Discours
du ministre brésilien de l'Éducation,
en visite aux États-unis
Pendant un débat dans une université aux
États-unis en 2002, Cristovam Buarque - qui fut nommé l'année
suivante ministre de l'Éducation, fut interrogé sur ce qu'il pensait au sujet de l'internationalisation de l'Amazonie. Le jeune étudiant américain commença sa question en affirmant qu'il espérait une réponse d'un humaniste et non d'un Brésilien.
Voici la réponse de M. Cristovam
Buarque.
"
C'est vrai que, en tant que brésilien je serais absolument opposé
à l'internationalisation de l'Amazonie. Bien que nos gouvernements
n'aient pas porte toute l'attention nécessaire à ce patrimoine, il
est à nous.
En tant qu'humaniste,
je suis conscient du risque de la dégradation de l'environnement de
l'Amazonie, et je conçois totalement son internationalisation ainsi
que celle de tout ce qui est important pour l'humanité.
Si d'un point de vue
humaniste, l'Amazonie doit être internationalisée,
internationalisons également les réserves de pétrole du monde
entier. Le pétrole est aussi important pour le bien-être de
l'humanité que l'est l'Amazonie pour notre futur à tous. Malgré
cela, les propriétaires des réserves s'octroient le droit
d'augmenter ou diminuer l'extraction du pétrole et d'augmenter ou réduire
son prix.
De la même façon,
le capital financier des pays riches devrait être internationalisé.
Si l'Amazonie est une réserve pour tous les êtres humains, elle ne
peut être brulée par la seule volonté d'un propriétaire, ou d'un
pays.

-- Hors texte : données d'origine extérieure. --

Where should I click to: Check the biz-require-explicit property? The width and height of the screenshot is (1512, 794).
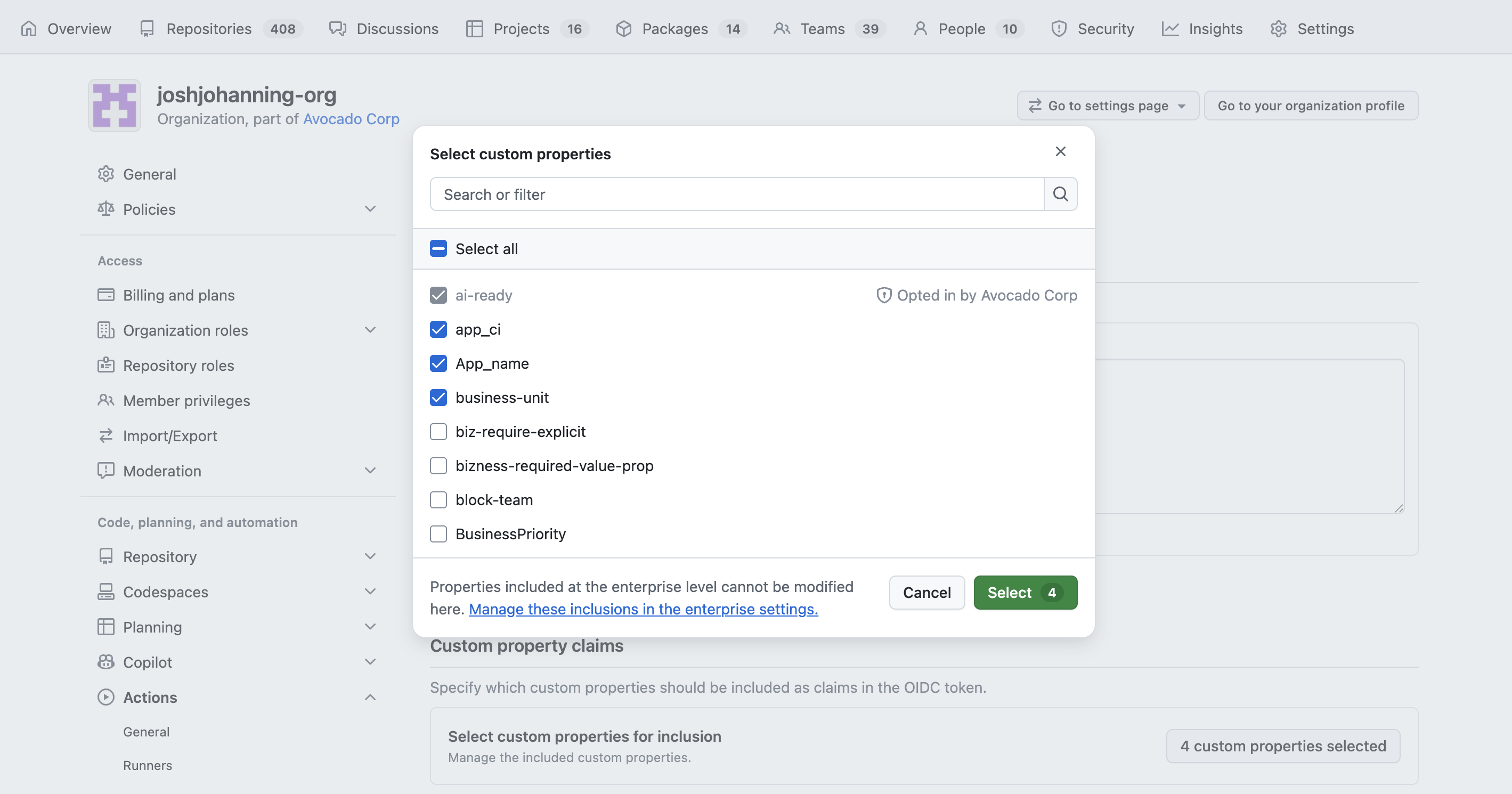pos(438,432)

Brûler l'Amazonie est aussi grave que le chômage provoqué
par les décisions arbitraires des spéculateurs globaux. Nous ne
pouvons permettre que les réserves financières servent à brûler
des pays entiers dans la volupté de la spéculation.
Avant même celle de
l'Amazonie, j'aimerais voir l'internationalisation de tous les
grands musées du monde. Le Louvre ne devrait pas appartenir
seulement à la France. Chaque musée du monde abrite les plus
belles œuvres produites par le génie humain. On ne peut permettre
que ce patrimoine culturel, comme le patrimoine naturel de
l'Amazonie, soit manipulé et détruit au gré d'un propriétaire ou
d'un pays.
Il n'y a pas très
longtemps, un millionaire japonais s'est fait enterrer avec la toile
d'un grand peintre. Avant que cela n'arrive, il aurait fallu que ce
tableau soit internationalisé.
En ce moment les
Nations Unies réalisent le Forum du Millénium, mais les Présidents
de certains pays n'ont pu s'y rendre à cause des difficultés à la
frontière des Etats Unis.
Pour cette raison, je
pense que New York, en tant que siège des N.U., devrait être
internationalisée. Il en va de même avec Paris, Venise, Rome,
Londres, Rio de Janeiro, Brasilia, Recife. Chaque ville, avec sa
beauté spécifique, son histoire du monde, devrait appartenir au
monde entier/à tout le monde.
Si les Etats Unis
veulent internationaliser l'Amazonie à cause du risque de la
laisser aux mains de brésiliens, internationalisons également les
arsenaux nucléaires américains. Surtout qu'ils ont déjà prouvé
être capables d'utiliser ces armes là, en causant une destruction
mille fois plus importante que les lamentables " queimadas
" des forêts du Brésil.
Au cours de leurs débats,
les candidats actuels à la présidence des Etats Unis, défendent
l'idée d'internationaliser les réserves forestières du monde en
échange de la dette extérieure. Utilisons plutôt cette dette pour
garantir à chaque enfant dans le monde la possibilité de MANGER et
d'aller à l'école. Internationalisons les enfants, en les
traitant, tous, n'importe le pays où ils sont nés, comme un
patrimoine qui mérite les soins du monde entier. Encore plus que
ceux que mérite l'Amazonie. Lorsque les dirigeants traiteront les
enfants pauvres du monde comme un patrimoine de l'Humanité, ils ne
les laisseront plus travailler alors qu'ils devraient étudier, ni
mourir alors qu'ils devraient vivre.
En tant qu'humaniste,
j'accepte de défendre l'internationalisation du monde. Mais, en
tant que brésilien, je lutterai pour que l'Amazonie soit à nous.